Amerykańscy eksperci przypominają w analizie niedawną publikację dziennika "Financial Times", który pisał, że na tle trwającej wojny na Ukrainie rosyjskie służby bezpieczeństwa zaostrzyły regulacje dotyczące podróży przedstawicieli sektora państwowego. Od niektórych wysokich rangą urzędników i byłych przedstawicieli władz zażądano zdania paszportów - przekazały źródła zbliżone do sprawy.
Podejrzliwość Kremla wobec elit
Świadczy to o wysokim stopniu podejrzliwości Kremla i Federalnej Służby Bezpieczeństwa (FSB) wobec rosyjskiej elity - czytamy w "FT". Jak zaznacza dziennik, niektórzy jej przedstawiciele prywatnie nie popierają wojny na Ukrainie i są poirytowani tym, jak wpływa ona na ich styl życia.

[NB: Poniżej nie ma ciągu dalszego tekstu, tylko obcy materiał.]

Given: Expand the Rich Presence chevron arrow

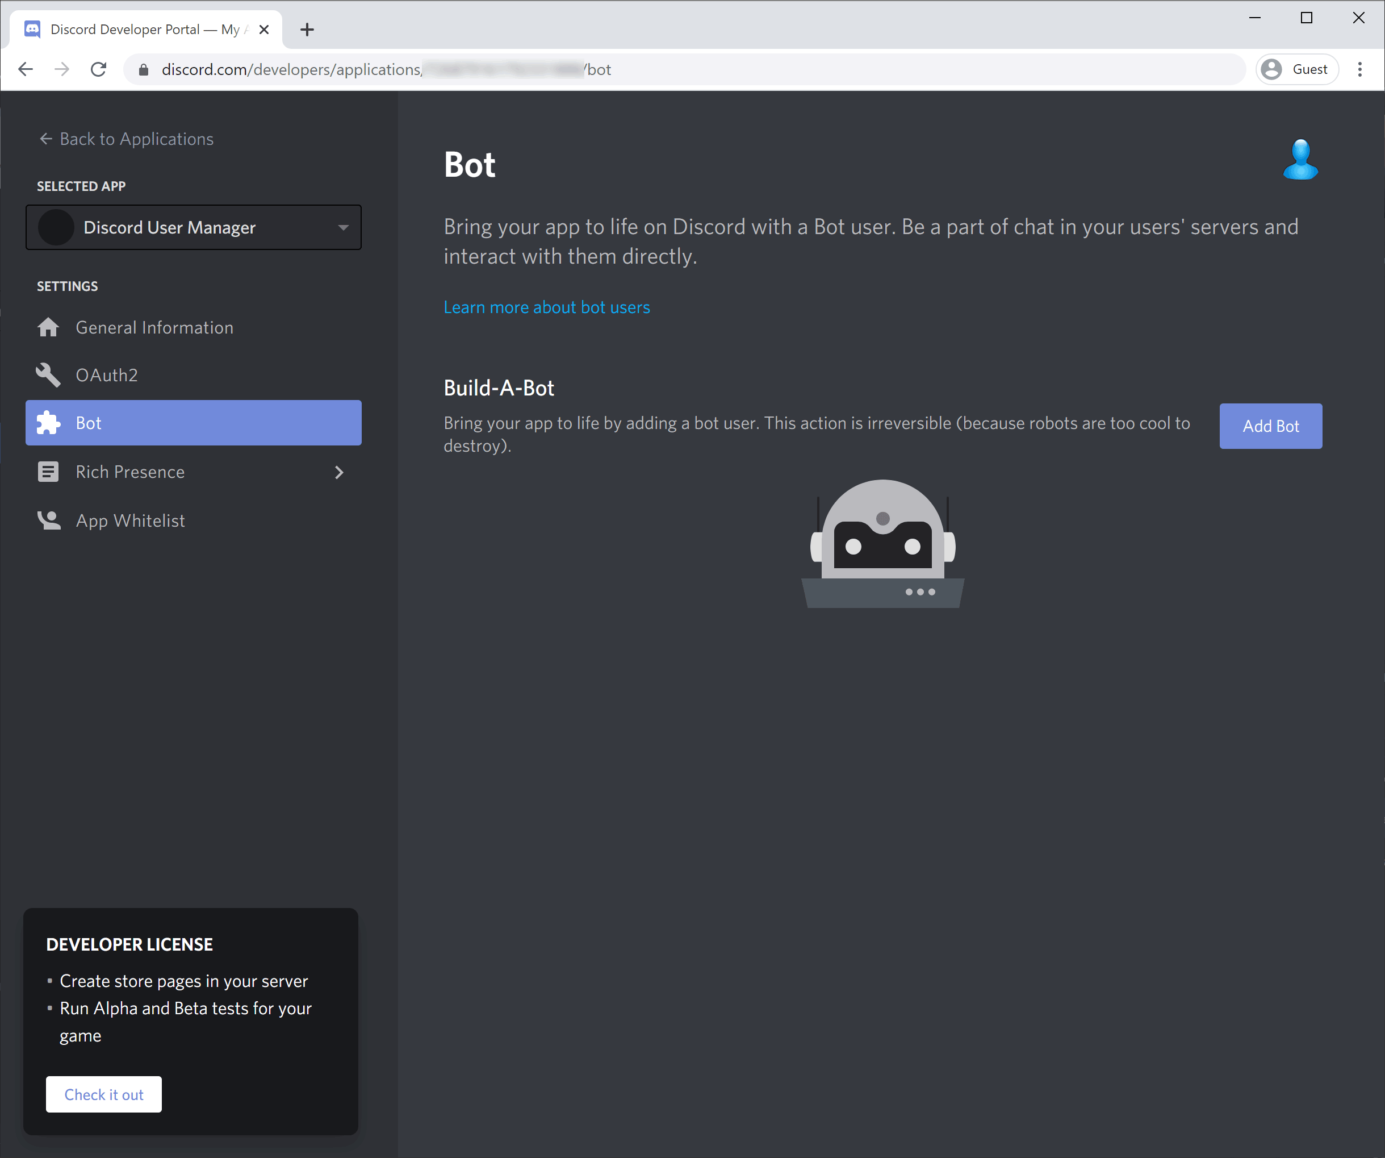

Rzecznik Kremla Dmitrij Pieskow potwierdził, że Rosja zaostrzyła reguły dotyczące podróżowania za granicę dla niektórych osób pracujących we "wrażliwych" obszarach.
Jedno ze źródeł "FT" przekazało, że kierownictwo jednego z państwowych przedsiębiorstw przemysłowych nie może bez oficjalnego zezwolenia oddalać się od Moskwy na odległość przekraczającą dwugodzinną jazdę samochodem.